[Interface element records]

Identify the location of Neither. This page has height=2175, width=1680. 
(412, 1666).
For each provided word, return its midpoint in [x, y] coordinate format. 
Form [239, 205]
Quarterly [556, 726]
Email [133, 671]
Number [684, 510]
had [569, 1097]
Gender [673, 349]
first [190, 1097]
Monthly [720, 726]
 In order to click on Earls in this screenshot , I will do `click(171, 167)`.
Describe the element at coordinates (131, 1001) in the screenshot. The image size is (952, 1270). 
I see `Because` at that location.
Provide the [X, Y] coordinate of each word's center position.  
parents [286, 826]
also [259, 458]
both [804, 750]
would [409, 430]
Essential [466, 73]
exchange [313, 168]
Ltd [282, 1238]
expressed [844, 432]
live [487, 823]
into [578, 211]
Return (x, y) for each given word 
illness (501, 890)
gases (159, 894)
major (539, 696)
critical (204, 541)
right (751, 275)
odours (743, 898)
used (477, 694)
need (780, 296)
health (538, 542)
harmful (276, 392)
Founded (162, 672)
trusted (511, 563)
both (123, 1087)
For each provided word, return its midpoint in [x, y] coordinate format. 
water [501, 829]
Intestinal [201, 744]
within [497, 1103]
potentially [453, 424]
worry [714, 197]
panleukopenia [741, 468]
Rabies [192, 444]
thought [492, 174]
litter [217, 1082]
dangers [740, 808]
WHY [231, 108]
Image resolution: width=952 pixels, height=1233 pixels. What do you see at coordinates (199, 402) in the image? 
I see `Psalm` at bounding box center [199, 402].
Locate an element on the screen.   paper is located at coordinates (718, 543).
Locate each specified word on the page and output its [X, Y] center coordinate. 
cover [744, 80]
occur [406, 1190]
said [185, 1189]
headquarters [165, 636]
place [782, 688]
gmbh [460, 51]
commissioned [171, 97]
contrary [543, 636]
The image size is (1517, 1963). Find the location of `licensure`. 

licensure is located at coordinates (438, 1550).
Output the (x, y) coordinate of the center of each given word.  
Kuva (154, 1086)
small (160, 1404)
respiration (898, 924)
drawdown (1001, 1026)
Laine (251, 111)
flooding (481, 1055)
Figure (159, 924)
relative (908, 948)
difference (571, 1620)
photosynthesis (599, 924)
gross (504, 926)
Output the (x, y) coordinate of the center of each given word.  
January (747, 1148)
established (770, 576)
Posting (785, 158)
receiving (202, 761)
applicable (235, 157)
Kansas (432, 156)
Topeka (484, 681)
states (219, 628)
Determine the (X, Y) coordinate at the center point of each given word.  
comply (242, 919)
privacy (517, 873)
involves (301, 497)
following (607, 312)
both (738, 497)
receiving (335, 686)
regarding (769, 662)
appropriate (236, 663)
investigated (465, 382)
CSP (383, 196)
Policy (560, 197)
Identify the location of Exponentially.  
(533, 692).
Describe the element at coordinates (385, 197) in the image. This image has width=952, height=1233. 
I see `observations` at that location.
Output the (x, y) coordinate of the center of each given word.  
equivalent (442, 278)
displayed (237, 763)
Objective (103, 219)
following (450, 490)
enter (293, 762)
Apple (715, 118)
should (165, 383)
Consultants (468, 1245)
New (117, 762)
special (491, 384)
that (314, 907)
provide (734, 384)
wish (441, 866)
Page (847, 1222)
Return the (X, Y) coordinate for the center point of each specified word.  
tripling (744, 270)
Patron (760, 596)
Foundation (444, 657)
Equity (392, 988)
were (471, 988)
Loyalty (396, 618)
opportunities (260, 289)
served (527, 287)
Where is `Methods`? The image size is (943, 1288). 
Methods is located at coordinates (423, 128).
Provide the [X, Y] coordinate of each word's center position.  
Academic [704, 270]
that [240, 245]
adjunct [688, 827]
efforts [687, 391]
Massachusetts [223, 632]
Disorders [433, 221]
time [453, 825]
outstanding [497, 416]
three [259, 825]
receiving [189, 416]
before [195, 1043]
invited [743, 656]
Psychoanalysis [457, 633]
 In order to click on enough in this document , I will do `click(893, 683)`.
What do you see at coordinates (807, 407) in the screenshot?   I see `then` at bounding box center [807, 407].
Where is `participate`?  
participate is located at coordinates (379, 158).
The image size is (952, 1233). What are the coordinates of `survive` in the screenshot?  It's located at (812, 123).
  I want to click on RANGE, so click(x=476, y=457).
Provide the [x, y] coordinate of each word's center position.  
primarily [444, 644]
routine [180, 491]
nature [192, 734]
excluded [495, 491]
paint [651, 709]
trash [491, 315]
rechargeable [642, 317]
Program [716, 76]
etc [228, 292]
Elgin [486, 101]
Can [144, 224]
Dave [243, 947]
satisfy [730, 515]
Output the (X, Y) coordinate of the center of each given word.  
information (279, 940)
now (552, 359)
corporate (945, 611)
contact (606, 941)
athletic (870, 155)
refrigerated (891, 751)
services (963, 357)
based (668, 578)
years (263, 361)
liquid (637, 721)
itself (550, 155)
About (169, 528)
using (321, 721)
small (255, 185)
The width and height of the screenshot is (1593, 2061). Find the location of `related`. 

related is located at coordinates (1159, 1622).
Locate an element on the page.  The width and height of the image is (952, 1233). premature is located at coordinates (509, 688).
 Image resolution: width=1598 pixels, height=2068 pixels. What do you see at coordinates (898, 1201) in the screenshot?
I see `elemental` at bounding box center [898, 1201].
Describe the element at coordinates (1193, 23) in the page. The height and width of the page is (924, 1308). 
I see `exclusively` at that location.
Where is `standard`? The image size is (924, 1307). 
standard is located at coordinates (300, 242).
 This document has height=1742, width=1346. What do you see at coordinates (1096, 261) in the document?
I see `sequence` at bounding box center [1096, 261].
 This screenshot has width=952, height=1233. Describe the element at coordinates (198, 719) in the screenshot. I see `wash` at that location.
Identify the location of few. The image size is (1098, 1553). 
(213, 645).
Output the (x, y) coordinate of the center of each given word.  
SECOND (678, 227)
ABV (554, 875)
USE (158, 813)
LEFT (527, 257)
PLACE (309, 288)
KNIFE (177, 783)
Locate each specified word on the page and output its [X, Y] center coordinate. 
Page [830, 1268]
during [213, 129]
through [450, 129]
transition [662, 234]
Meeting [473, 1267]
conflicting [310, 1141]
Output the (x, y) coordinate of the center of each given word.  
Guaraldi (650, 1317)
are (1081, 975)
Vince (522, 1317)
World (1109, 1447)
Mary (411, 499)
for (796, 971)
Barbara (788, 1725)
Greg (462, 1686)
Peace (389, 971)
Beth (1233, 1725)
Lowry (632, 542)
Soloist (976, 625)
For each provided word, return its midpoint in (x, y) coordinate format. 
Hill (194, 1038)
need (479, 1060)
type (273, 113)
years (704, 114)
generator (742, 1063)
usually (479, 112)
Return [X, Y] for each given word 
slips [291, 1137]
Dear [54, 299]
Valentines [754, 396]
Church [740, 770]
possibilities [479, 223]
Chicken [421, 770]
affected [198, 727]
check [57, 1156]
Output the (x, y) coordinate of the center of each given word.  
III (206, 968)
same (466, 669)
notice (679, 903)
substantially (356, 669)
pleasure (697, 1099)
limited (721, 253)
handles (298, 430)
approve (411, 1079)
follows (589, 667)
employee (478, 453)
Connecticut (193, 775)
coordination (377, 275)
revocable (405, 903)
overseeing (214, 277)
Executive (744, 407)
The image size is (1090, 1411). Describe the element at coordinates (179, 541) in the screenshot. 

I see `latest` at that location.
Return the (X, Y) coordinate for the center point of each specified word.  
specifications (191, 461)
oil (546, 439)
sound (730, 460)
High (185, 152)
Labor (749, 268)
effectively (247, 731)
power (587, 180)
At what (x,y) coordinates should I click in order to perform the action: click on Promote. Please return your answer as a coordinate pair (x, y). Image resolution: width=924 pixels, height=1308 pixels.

(Task goal): Please put every line of the data above into a numbered list, leaving out any blank lines.

(Exercise answer):
1. Identify the location of Neither. This page has height=2175, width=1680. 
2. (412, 1666).
3. For each provided word, return its midpoint in [x, y] coordinate format. 
4. Form [239, 205]
5. Quarterly [556, 726]
6. Email [133, 671]
7. Number [684, 510]
8. had [569, 1097]
9. Gender [673, 349]
10. first [190, 1097]
11. Monthly [720, 726]
12.  In order to click on Earls in this screenshot , I will do `click(171, 167)`.
13. Describe the element at coordinates (131, 1001) in the screenshot. The image size is (952, 1270). 
14. I see `Because` at that location.
15. Provide the [X, Y] coordinate of each word's center position.  
16. parents [286, 826]
17. also [259, 458]
18. both [804, 750]
19. would [409, 430]
20. Essential [466, 73]
21. exchange [313, 168]
22. Ltd [282, 1238]
23. expressed [844, 432]
24. live [487, 823]
25. into [578, 211]
26. Return (x, y) for each given word 
27. illness (501, 890)
28. gases (159, 894)
29. major (539, 696)
30. critical (204, 541)
31. right (751, 275)
32. odours (743, 898)
33. used (477, 694)
34. need (780, 296)
35. health (538, 542)
36. harmful (276, 392)
37. Founded (162, 672)
38. trusted (511, 563)
39. both (123, 1087)
40. For each provided word, return its midpoint in [x, y] coordinate format. 
41. water [501, 829]
42. Intestinal [201, 744]
43. within [497, 1103]
44. potentially [453, 424]
45. worry [714, 197]
46. panleukopenia [741, 468]
47. Rabies [192, 444]
48. thought [492, 174]
49. litter [217, 1082]
50. dangers [740, 808]
51. WHY [231, 108]
52. Image resolution: width=952 pixels, height=1233 pixels. What do you see at coordinates (199, 402) in the image? 
53. I see `Psalm` at bounding box center [199, 402].
54. Locate an element on the screen.   paper is located at coordinates (718, 543).
55. Locate each specified word on the page and output its [X, Y] center coordinate. 
56. cover [744, 80]
57. occur [406, 1190]
58. said [185, 1189]
59. headquarters [165, 636]
60. place [782, 688]
61. gmbh [460, 51]
62. commissioned [171, 97]
63. contrary [543, 636]
64. The image size is (1517, 1963). Find the location of `licensure`. 
65. licensure is located at coordinates (438, 1550).
66. Output the (x, y) coordinate of the center of each given word.  
67. Kuva (154, 1086)
68. small (160, 1404)
69. respiration (898, 924)
70. drawdown (1001, 1026)
71. Laine (251, 111)
72. flooding (481, 1055)
73. Figure (159, 924)
74. relative (908, 948)
75. difference (571, 1620)
76. photosynthesis (599, 924)
77. gross (504, 926)
78. Output the (x, y) coordinate of the center of each given word.  
79. January (747, 1148)
80. established (770, 576)
81. Posting (785, 158)
82. receiving (202, 761)
83. applicable (235, 157)
84. Kansas (432, 156)
85. Topeka (484, 681)
86. states (219, 628)
87. Determine the (X, Y) coordinate at the center point of each given word.  
88. comply (242, 919)
89. privacy (517, 873)
90. involves (301, 497)
91. following (607, 312)
92. both (738, 497)
93. receiving (335, 686)
94. regarding (769, 662)
95. appropriate (236, 663)
96. investigated (465, 382)
97. CSP (383, 196)
98. Policy (560, 197)
99. Identify the location of Exponentially.  
100. (533, 692).
101. Describe the element at coordinates (385, 197) in the image. This image has width=952, height=1233. 
102. I see `observations` at that location.
103. Output the (x, y) coordinate of the center of each given word.  
104. equivalent (442, 278)
105. displayed (237, 763)
106. Objective (103, 219)
107. following (450, 490)
108. enter (293, 762)
109. Apple (715, 118)
110. should (165, 383)
111. Consultants (468, 1245)
112. New (117, 762)
113. special (491, 384)
114. that (314, 907)
115. provide (734, 384)
116. wish (441, 866)
117. Page (847, 1222)
118. Return the (X, Y) coordinate for the center point of each specified word.  
119. tripling (744, 270)
120. Patron (760, 596)
121. Foundation (444, 657)
122. Equity (392, 988)
123. were (471, 988)
124. Loyalty (396, 618)
125. opportunities (260, 289)
126. served (527, 287)
127. Where is `Methods`? The image size is (943, 1288). 
128. Methods is located at coordinates (423, 128).
129. Provide the [X, Y] coordinate of each word's center position.  
130. Academic [704, 270]
131. that [240, 245]
132. adjunct [688, 827]
133. efforts [687, 391]
134. Massachusetts [223, 632]
135. Disorders [433, 221]
136. time [453, 825]
137. outstanding [497, 416]
138. three [259, 825]
139. receiving [189, 416]
140. before [195, 1043]
141. invited [743, 656]
142. Psychoanalysis [457, 633]
143.  In order to click on enough in this document , I will do `click(893, 683)`.
144. What do you see at coordinates (807, 407) in the screenshot?   I see `then` at bounding box center [807, 407].
145. Where is `participate`?  
146. participate is located at coordinates (379, 158).
147. The image size is (952, 1233). What are the coordinates of `survive` in the screenshot?  It's located at (812, 123).
148.   I want to click on RANGE, so click(x=476, y=457).
149. Provide the [x, y] coordinate of each word's center position.  
150. primarily [444, 644]
151. routine [180, 491]
152. nature [192, 734]
153. excluded [495, 491]
154. paint [651, 709]
155. trash [491, 315]
156. rechargeable [642, 317]
157. Program [716, 76]
158. etc [228, 292]
159. Elgin [486, 101]
160. Can [144, 224]
161. Dave [243, 947]
162. satisfy [730, 515]
163. Output the (X, Y) coordinate of the center of each given word.  
164. information (279, 940)
165. now (552, 359)
166. corporate (945, 611)
167. contact (606, 941)
168. athletic (870, 155)
169. refrigerated (891, 751)
170. services (963, 357)
171. based (668, 578)
172. years (263, 361)
173. liquid (637, 721)
174. itself (550, 155)
175. About (169, 528)
176. using (321, 721)
177. small (255, 185)
178. The width and height of the screenshot is (1593, 2061). Find the location of `related`. 
179. related is located at coordinates (1159, 1622).
180. Locate an element on the page.  The width and height of the image is (952, 1233). premature is located at coordinates (509, 688).
181.  Image resolution: width=1598 pixels, height=2068 pixels. What do you see at coordinates (898, 1201) in the screenshot?
182. I see `elemental` at bounding box center [898, 1201].
183. Describe the element at coordinates (1193, 23) in the page. The height and width of the page is (924, 1308). 
184. I see `exclusively` at that location.
185. Where is `standard`? The image size is (924, 1307). 
186. standard is located at coordinates (300, 242).
187.  This document has height=1742, width=1346. What do you see at coordinates (1096, 261) in the document?
188. I see `sequence` at bounding box center [1096, 261].
189.  This screenshot has width=952, height=1233. Describe the element at coordinates (198, 719) in the screenshot. I see `wash` at that location.
190. Identify the location of few. The image size is (1098, 1553). 
191. (213, 645).
192. Output the (x, y) coordinate of the center of each given word.  
193. SECOND (678, 227)
194. ABV (554, 875)
195. USE (158, 813)
196. LEFT (527, 257)
197. PLACE (309, 288)
198. KNIFE (177, 783)
199. Locate each specified word on the page and output its [X, Y] center coordinate. 
200. Page [830, 1268]
201. during [213, 129]
202. through [450, 129]
203. transition [662, 234]
204. Meeting [473, 1267]
205. conflicting [310, 1141]
206. Output the (x, y) coordinate of the center of each given word.  
207. Guaraldi (650, 1317)
208. are (1081, 975)
209. Vince (522, 1317)
210. World (1109, 1447)
211. Mary (411, 499)
212. for (796, 971)
213. Barbara (788, 1725)
214. Greg (462, 1686)
215. Peace (389, 971)
216. Beth (1233, 1725)
217. Lowry (632, 542)
218. Soloist (976, 625)
219. For each provided word, return its midpoint in (x, y) coordinate format. 
220. Hill (194, 1038)
221. need (479, 1060)
222. type (273, 113)
223. years (704, 114)
224. generator (742, 1063)
225. usually (479, 112)
226. Return [X, Y] for each given word 
227. slips [291, 1137]
228. Dear [54, 299]
229. Valentines [754, 396]
230. Church [740, 770]
231. possibilities [479, 223]
232. Chicken [421, 770]
233. affected [198, 727]
234. check [57, 1156]
235. Output the (x, y) coordinate of the center of each given word.  
236. III (206, 968)
237. same (466, 669)
238. notice (679, 903)
239. substantially (356, 669)
240. pleasure (697, 1099)
241. limited (721, 253)
242. handles (298, 430)
243. approve (411, 1079)
244. follows (589, 667)
245. employee (478, 453)
246. Connecticut (193, 775)
247. coordination (377, 275)
248. revocable (405, 903)
249. overseeing (214, 277)
250. Executive (744, 407)
251. The image size is (1090, 1411). Describe the element at coordinates (179, 541) in the screenshot. 
252. I see `latest` at that location.
253. Return the (X, Y) coordinate for the center point of each specified word.  
254. specifications (191, 461)
255. oil (546, 439)
256. sound (730, 460)
257. High (185, 152)
258. Labor (749, 268)
259. effectively (247, 731)
260. power (587, 180)
261. At what (x,y) coordinates should I click in order to perform the action: click on Promote. Please return your answer as a coordinate pair (x, y). Image resolution: width=924 pixels, height=1308 pixels.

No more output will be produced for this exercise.